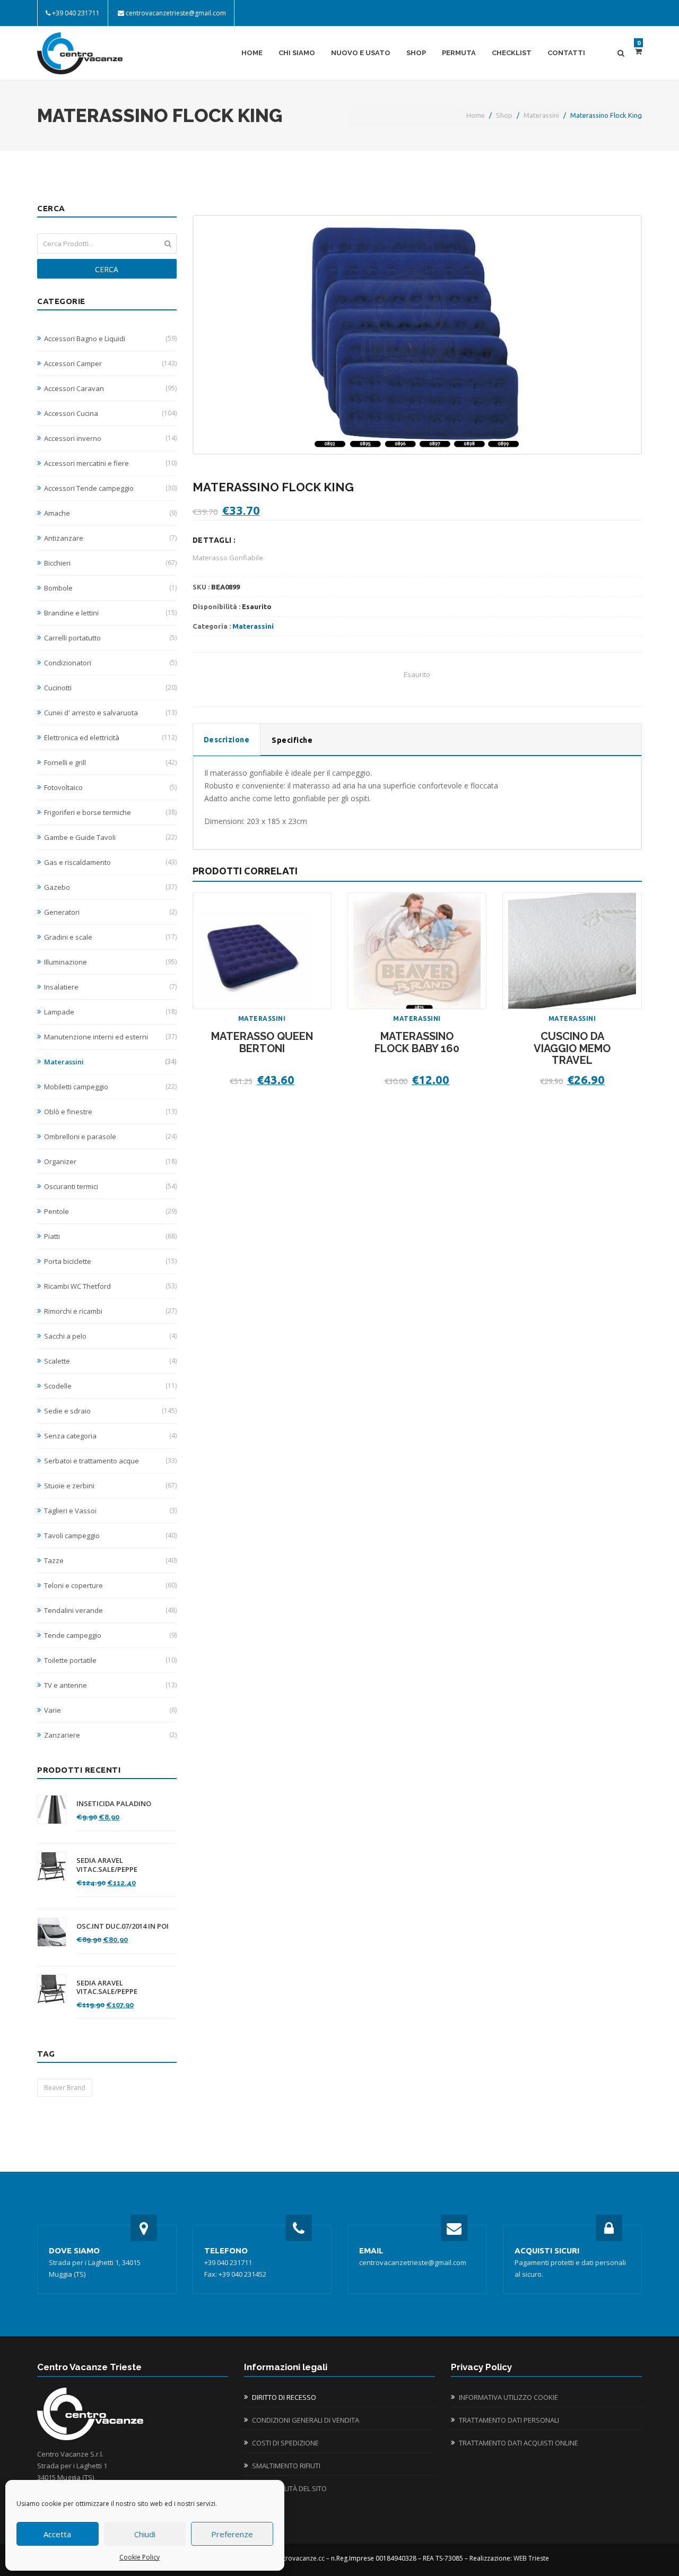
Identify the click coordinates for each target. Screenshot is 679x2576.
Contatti (566, 53)
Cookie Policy (139, 2557)
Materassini (541, 115)
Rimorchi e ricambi (110, 1311)
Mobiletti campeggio (110, 1086)
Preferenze (232, 2534)
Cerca (106, 269)
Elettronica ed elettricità (110, 737)
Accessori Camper (110, 363)
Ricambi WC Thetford (110, 1286)
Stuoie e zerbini (110, 1485)
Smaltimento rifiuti (286, 2465)
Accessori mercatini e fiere (110, 463)
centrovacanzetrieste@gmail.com (176, 13)
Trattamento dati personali (509, 2420)
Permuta (459, 53)
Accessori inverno (110, 438)
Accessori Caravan (110, 388)
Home (252, 53)
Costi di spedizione (285, 2443)
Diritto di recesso (284, 2397)
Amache (110, 513)
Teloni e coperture (110, 1585)
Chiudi (144, 2534)
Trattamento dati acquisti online (518, 2443)
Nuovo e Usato (360, 53)
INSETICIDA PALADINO (113, 1803)
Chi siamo (296, 53)
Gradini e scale (110, 937)
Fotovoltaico (110, 787)
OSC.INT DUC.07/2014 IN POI (122, 1926)
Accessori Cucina (110, 413)
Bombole (110, 588)
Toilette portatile (110, 1660)
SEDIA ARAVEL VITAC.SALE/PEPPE (106, 1865)
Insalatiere (110, 987)
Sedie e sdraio (110, 1411)
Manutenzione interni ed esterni (110, 1037)
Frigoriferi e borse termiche (110, 812)
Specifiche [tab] (292, 740)
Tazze (110, 1560)
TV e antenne (110, 1685)
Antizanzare (110, 538)
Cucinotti (110, 687)
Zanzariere (110, 1735)
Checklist (512, 53)
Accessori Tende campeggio (110, 488)
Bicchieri (110, 563)
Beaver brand (64, 2087)
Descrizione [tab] (227, 739)
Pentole (110, 1211)
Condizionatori (110, 662)
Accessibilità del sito (289, 2488)
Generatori (110, 912)
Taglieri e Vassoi (110, 1510)
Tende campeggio (110, 1635)
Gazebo (110, 887)
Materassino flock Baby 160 (417, 1042)
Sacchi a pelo (110, 1336)
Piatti (110, 1236)
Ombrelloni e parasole (110, 1136)
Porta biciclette (110, 1261)
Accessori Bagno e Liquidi (110, 338)
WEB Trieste (531, 2558)
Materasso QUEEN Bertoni (262, 1042)
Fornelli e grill (110, 762)
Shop (416, 53)
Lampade (110, 1012)
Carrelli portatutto (110, 638)
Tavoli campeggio (110, 1535)
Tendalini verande (110, 1610)
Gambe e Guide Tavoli (110, 837)
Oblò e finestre (110, 1111)
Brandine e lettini (110, 613)
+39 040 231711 (76, 13)
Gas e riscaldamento (110, 862)
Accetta (57, 2534)
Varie (110, 1710)
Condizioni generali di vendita (305, 2420)
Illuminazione (110, 962)
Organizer (110, 1161)
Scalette (110, 1361)
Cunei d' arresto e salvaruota (110, 712)
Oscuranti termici (110, 1186)
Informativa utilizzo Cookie (508, 2397)
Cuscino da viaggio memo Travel (572, 1048)
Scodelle (110, 1386)
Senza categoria (110, 1436)
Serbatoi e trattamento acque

Required action —
In the listing above, find the line with "Diritto di recesso (284, 2397)" and the line with "Lampade (110, 1012)", then reproduce both and every line between them exactly.

Your response —
Diritto di recesso (284, 2397)
Amache (110, 513)
Teloni e coperture (110, 1585)
Chiudi (144, 2534)
Trattamento dati acquisti online (518, 2443)
Nuovo e Usato (360, 53)
INSETICIDA PALADINO (113, 1803)
Chi siamo (296, 53)
Gradini e scale (110, 937)
Fotovoltaico (110, 787)
OSC.INT DUC.07/2014 IN POI (122, 1926)
Accessori Cucina (110, 413)
Bombole (110, 588)
Toilette portatile (110, 1660)
SEDIA ARAVEL VITAC.SALE/PEPPE (106, 1865)
Insalatiere (110, 987)
Sedie e sdraio (110, 1411)
Manutenzione interni ed esterni (110, 1037)
Frigoriferi e borse termiche (110, 812)
Specifiche [tab] (292, 740)
Tazze (110, 1560)
TV e antenne (110, 1685)
Antizanzare (110, 538)
Cucinotti (110, 687)
Zanzariere (110, 1735)
Checklist (512, 53)
Accessori Tende campeggio (110, 488)
Bicchieri (110, 563)
Beaver brand (64, 2087)
Descrizione [tab] (227, 739)
Pentole (110, 1211)
Condizionatori (110, 662)
Accessibilità del sito (289, 2488)
Generatori (110, 912)
Taglieri e Vassoi (110, 1510)
Tende campeggio (110, 1635)
Gazebo (110, 887)
Materassino flock Baby 160 (417, 1042)
Sacchi a pelo (110, 1336)
Piatti (110, 1236)
Ombrelloni e parasole (110, 1136)
Porta biciclette (110, 1261)
Accessori Bagno e Liquidi (110, 338)
WEB Trieste (531, 2558)
Materasso QUEEN Bertoni (262, 1042)
Fornelli e grill (110, 762)
Shop (416, 53)
Lampade (110, 1012)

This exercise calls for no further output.